The spies and recruiting

The US press seems to be waking up slightly in recognizing the arrests of two spies at Florida International University points to a problem. Forbes Magazine says:

The arrest of two academics on charges of spying for Cuba was a stark reminder that more than a decade after the fall of the Soviet Union, the Cold War still rages between Fidel Castro's communist government and the United States.

"Maybe this is just the tip of the iceberg that we're seeing here," said Juan Clark, a Miami-Dade College sociology professor who specializes in Cuba. "I think Castro has been able to potentially infiltrate as many people as they wanted."

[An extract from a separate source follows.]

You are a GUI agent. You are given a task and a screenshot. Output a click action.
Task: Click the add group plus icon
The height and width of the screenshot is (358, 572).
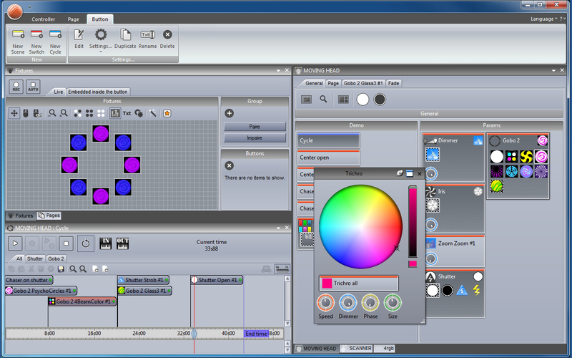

Carlos Alvarez and his wife, Elsa, have been charged with spying for Cuba for 30-years. As Forbes points out, they are the latest in a long line of people accused of spying for fidel.

Prominent cases in the past few years include the Wasp Network, a group of 16 operatives accused of trying to infiltrate U.S. military posts and spy on Cuban exiles, and that of Ana B. Montes, a former U.S. defense analyst who pleaded guilty in 2001 to spying for Cuba for 16 years. The U.S. government has also expelled numerous Cuban diplomats on suspicion of spying, most recently ordering 14 to return home in 2003.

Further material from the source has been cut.